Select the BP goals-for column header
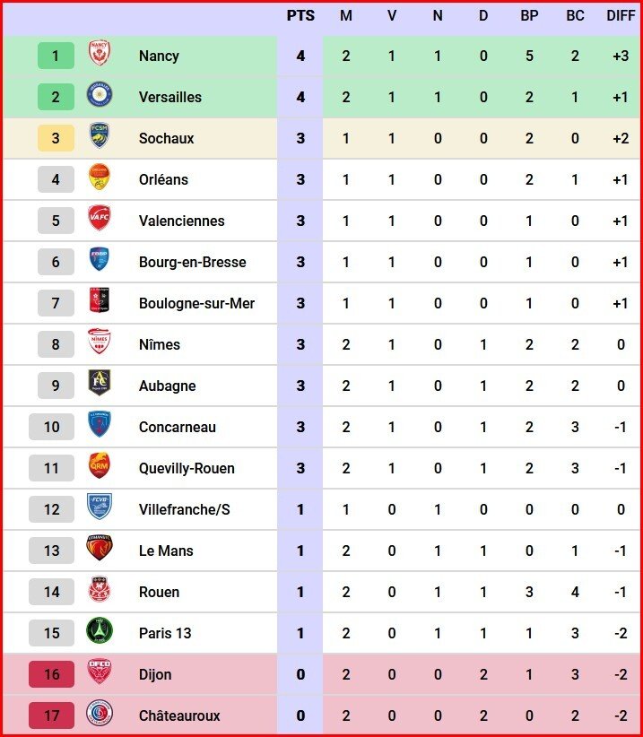Image resolution: width=643 pixels, height=737 pixels. 529,16
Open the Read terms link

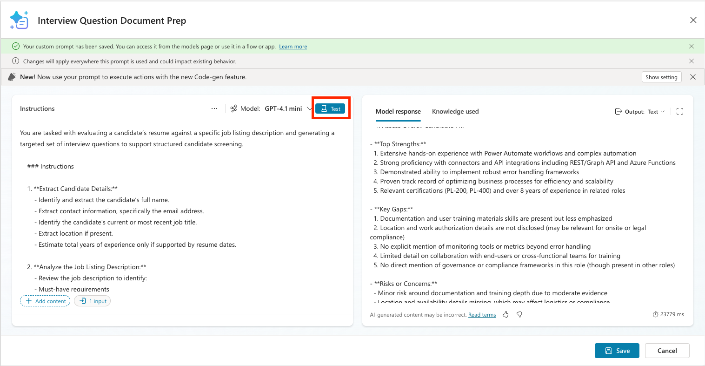pos(482,315)
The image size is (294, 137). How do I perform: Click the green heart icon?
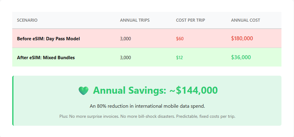(83, 90)
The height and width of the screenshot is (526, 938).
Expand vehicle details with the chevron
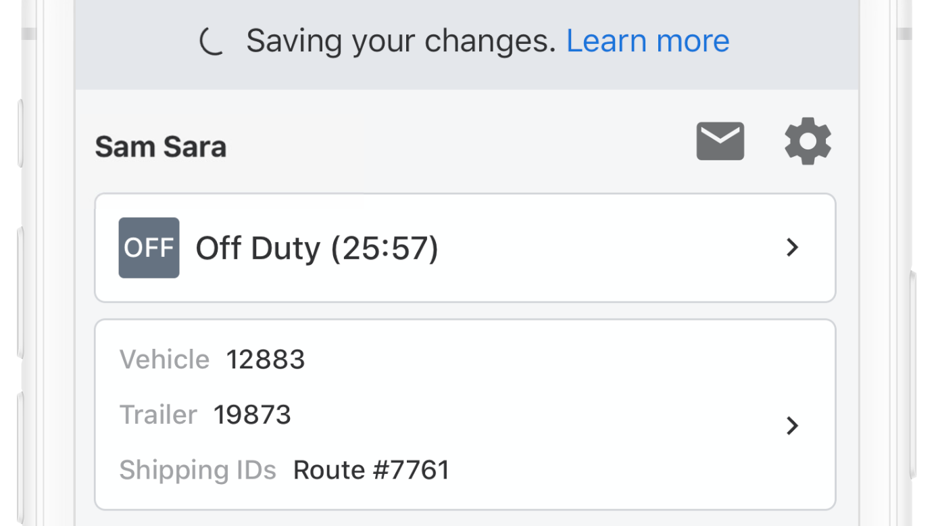click(793, 426)
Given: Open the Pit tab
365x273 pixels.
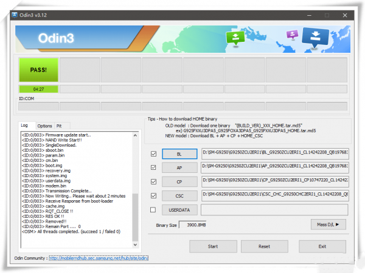Looking at the screenshot, I should point(59,126).
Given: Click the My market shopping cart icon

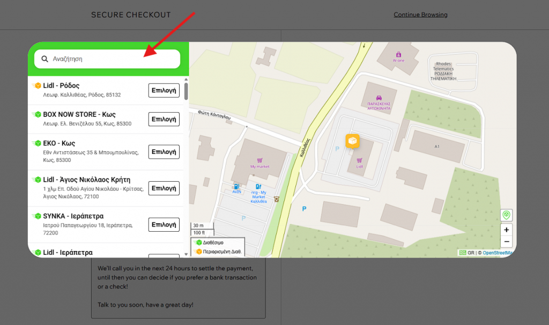Looking at the screenshot, I should click(x=260, y=160).
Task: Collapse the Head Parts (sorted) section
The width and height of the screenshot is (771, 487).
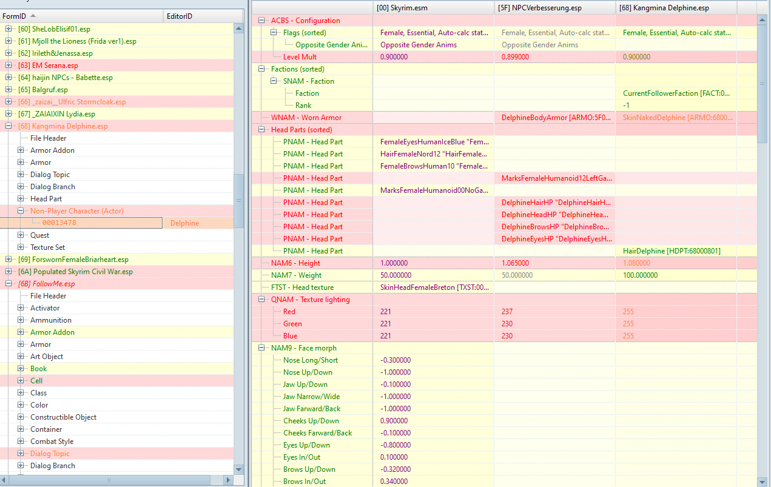Action: click(x=262, y=130)
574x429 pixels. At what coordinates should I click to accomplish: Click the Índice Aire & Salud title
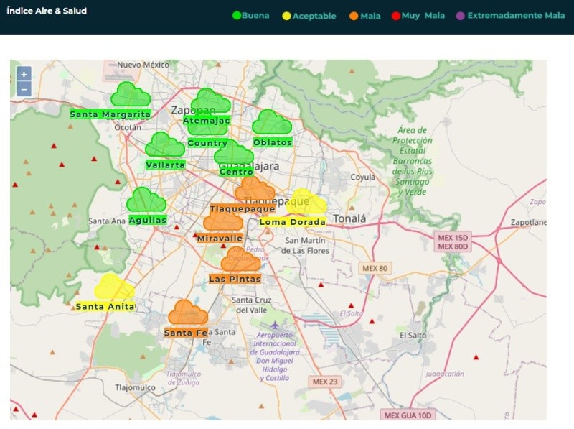(x=47, y=11)
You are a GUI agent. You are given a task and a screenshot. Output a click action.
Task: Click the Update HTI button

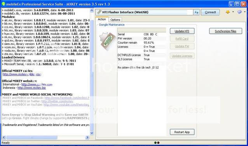click(x=182, y=31)
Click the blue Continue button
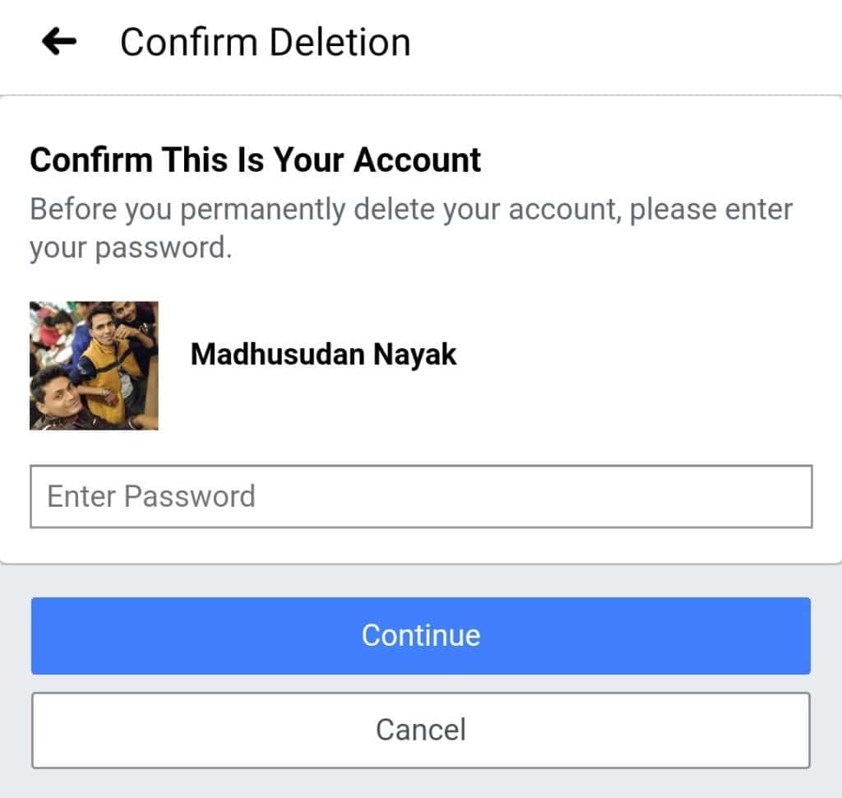 (421, 635)
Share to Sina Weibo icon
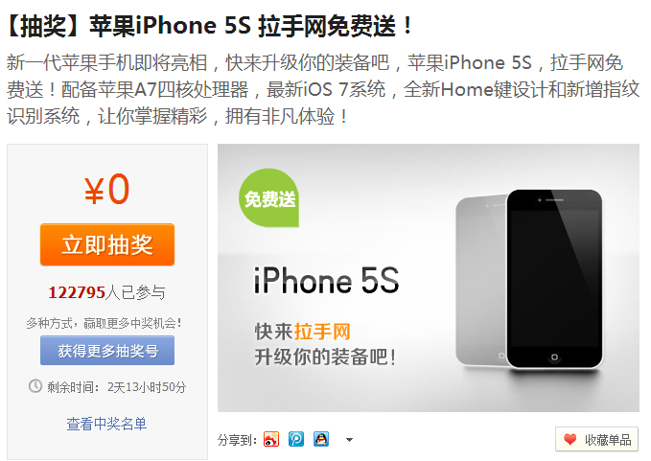Viewport: 651px width, 461px height. [x=271, y=439]
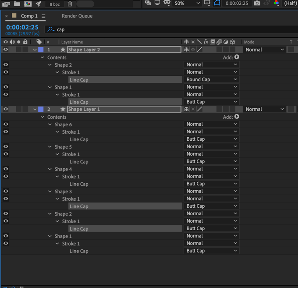Toggle visibility of Shape 6 in Shape Layer 1
The image size is (298, 288).
[x=6, y=124]
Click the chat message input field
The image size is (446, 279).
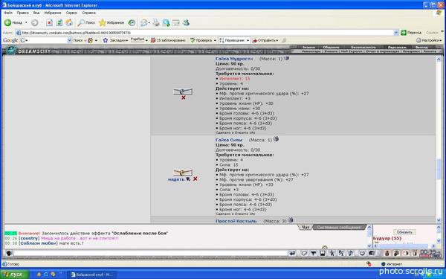point(150,253)
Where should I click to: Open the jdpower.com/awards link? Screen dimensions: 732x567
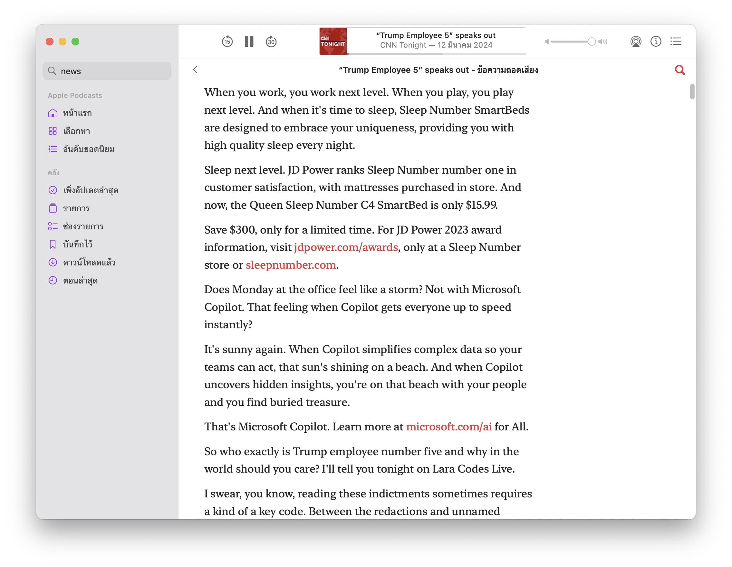pyautogui.click(x=346, y=247)
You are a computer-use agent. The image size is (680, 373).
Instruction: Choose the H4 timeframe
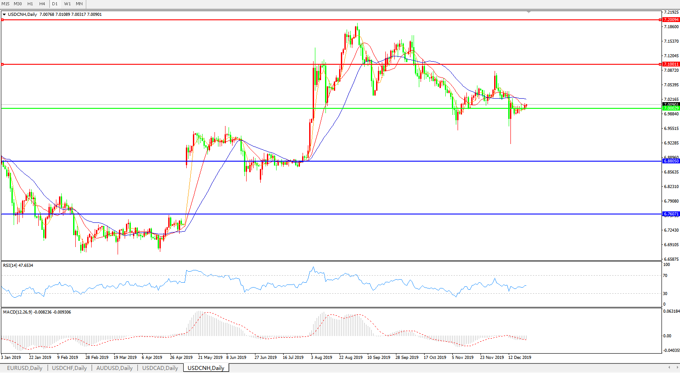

#####

> [Exercise]: Reproduce the material above word for word, omitting the pictures.

> [Solution]:
Select the BP goals-for column header
Image resolution: width=643 pixels, height=737 pixels. 529,16
Open the Read terms link

pos(482,315)
The image size is (294, 137). How do I perform: Click the green heart icon?
(83, 90)
The height and width of the screenshot is (526, 938).
Expand vehicle details with the chevron
click(793, 426)
Given: Open the Pit tab
365x273 pixels.
Looking at the screenshot, I should point(59,126).
Given: Click the My market shopping cart icon

Looking at the screenshot, I should click(x=260, y=160).
Task: Collapse the Head Parts (sorted) section
The width and height of the screenshot is (771, 487).
Action: click(x=262, y=130)
574x429 pixels. At what coordinates should I click to accomplish: Click the Índice Aire & Salud title
(x=47, y=11)
You are a GUI agent. You are given a task and a screenshot. Output a click action.
Task: Click the Update HTI button

click(x=182, y=31)
Click the blue Continue button
 (421, 635)
Share to Sina Weibo icon
Viewport: 651px width, 461px height. [x=271, y=439]
Toggle visibility of Shape 6 in Shape Layer 1
The image size is (298, 288).
[x=6, y=124]
Click the chat message input field
The image size is (446, 279).
point(150,253)
Where should I click to: Open the jdpower.com/awards link? Screen dimensions: 732x567
pyautogui.click(x=346, y=247)
You are a computer-use agent. The image size is (680, 373).
Instruction: Choose the H4 timeframe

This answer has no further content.